"Who took care of him in those days?"

"His maternal aunt—a baronet's wife, with a handsome house in Eaton Square. All his mother's people were well placed in life."

"Poor boy! hard to have neither father nor mother. It was twelve years ago when you spent that season in London with the Squire," said Christabel, calculating profoundly with the aid of her finger tips; "and Angus Hamleigh was then sixteen, which makes him now eight-and-twenty—dreadfully old. And since then he has been at Oxford—and he got the Newdigate—what is the Newdigate?—and he did not hunt, or drive tandem, or have rats in his rooms, or paint the doors vermilion—like—like the general run of young men," said Christabel, reddening, and hurrying on confusedly; "and he was altogether rather a superior person at the university."

"He had not your cousin Leonard's high spirits and powerful physique," said Mrs. Tregonell, as if she were ever so slightly offended. "Young men's tastes are so different."

"Yes," sighed Christabel, "it's lucky they are, is it not? It wouldn't do for them all to keep rats in their rooms, would it? The poor old colleges would smell so dreadful. Well," with another sigh, "it is just three weeks since Angus Hamleigh accepted your invitation to come here to stay, and I have been expiring of curiosity ever since. If he keeps me expiring much longer I shall be dead before he comes. And I have a dreadful foreboding that, when he does appear, I shall detest him."

"No fear of that," said Miss Bridgeman, the owner of the voice that issued now and again from the covert of a deep armchair on the other side of the fireplace.

"Why not, Mistress Oracle?" asked Christabel.

"Because, as Mr.
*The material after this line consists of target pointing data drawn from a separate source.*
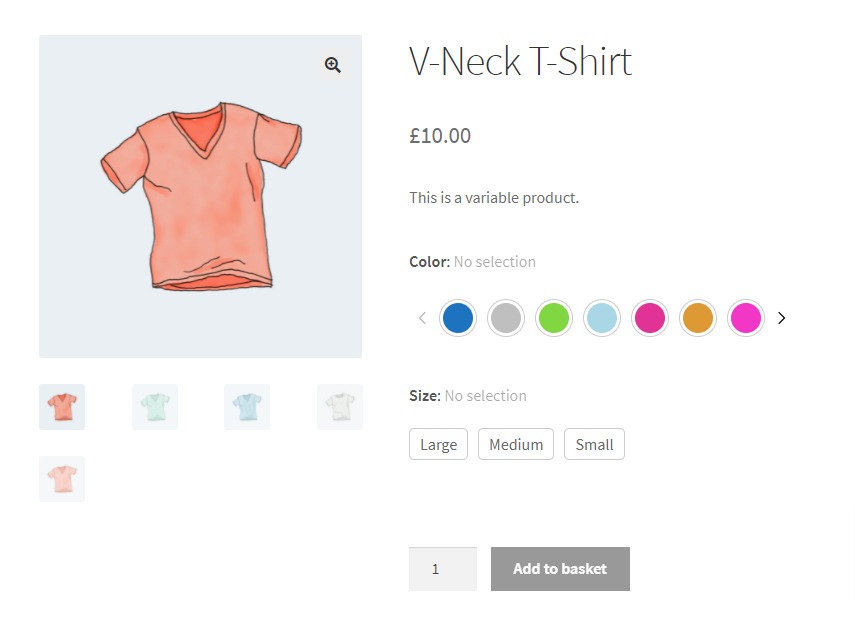Click the V-Neck T-Shirt product title
The height and width of the screenshot is (618, 855).
point(520,61)
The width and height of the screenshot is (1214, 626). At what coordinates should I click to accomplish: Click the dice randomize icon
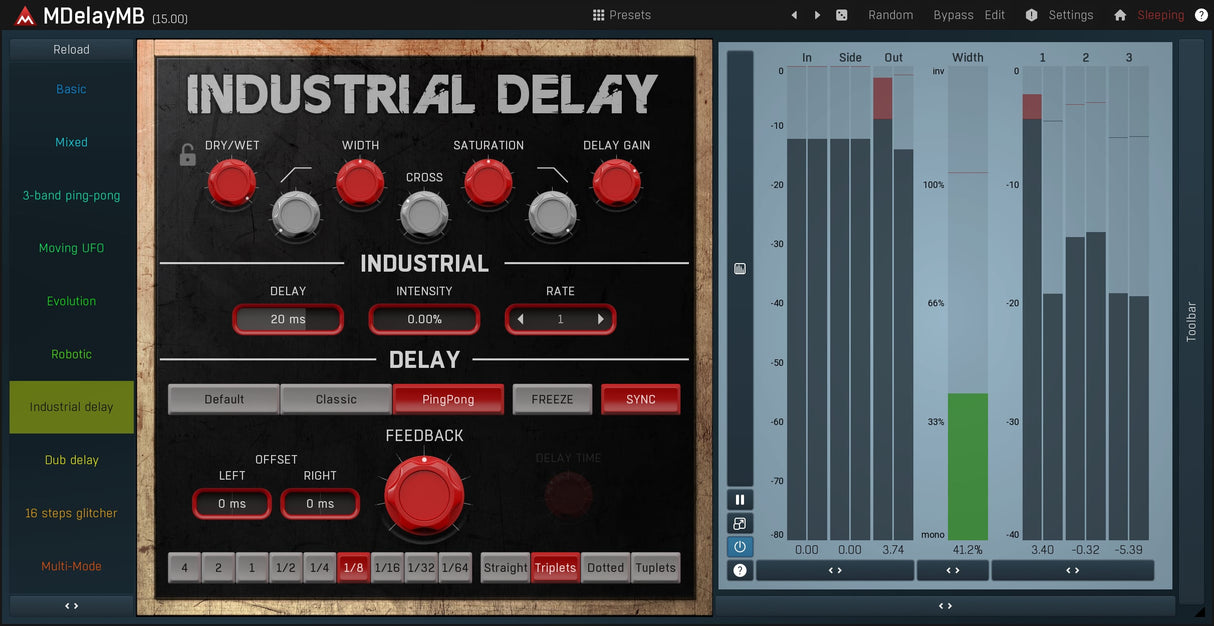(842, 15)
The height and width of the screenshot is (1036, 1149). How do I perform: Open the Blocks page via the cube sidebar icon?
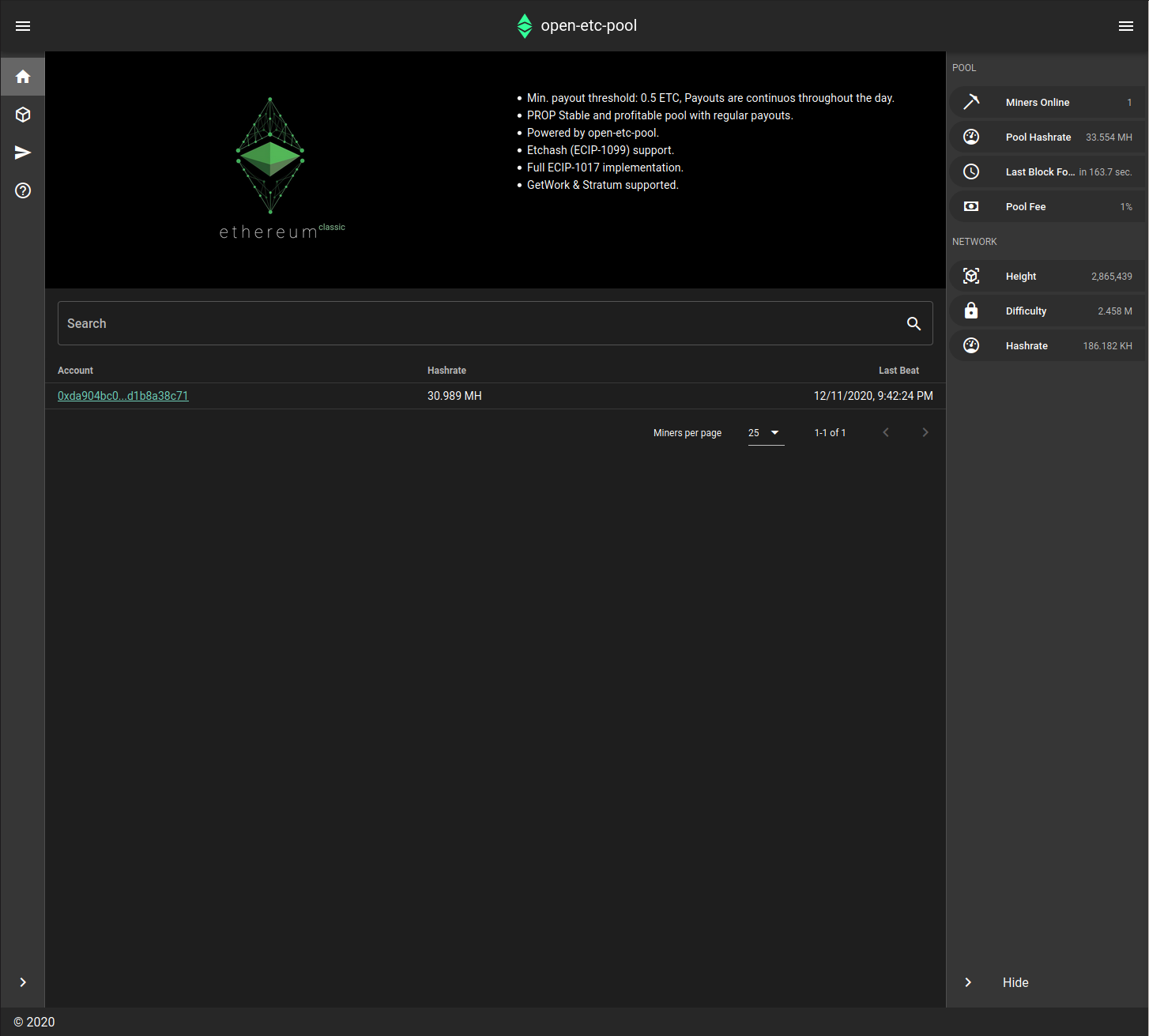[x=22, y=115]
Hamleigh is accomplished and good-looking, and as you see very few young men of any kind, and none that are particularly attractive, the odds are fifty to one that you will fall in love with him."

"I am not that kind of person," protested Christabel, drawing up her long full throat, a perfect throat, and one of the girl's chief beauties.

"I hope not," said Mrs. Tregonell; "I trust that Belle has better sense than to fall in love with a young man, just because he happens to come to stay in the house."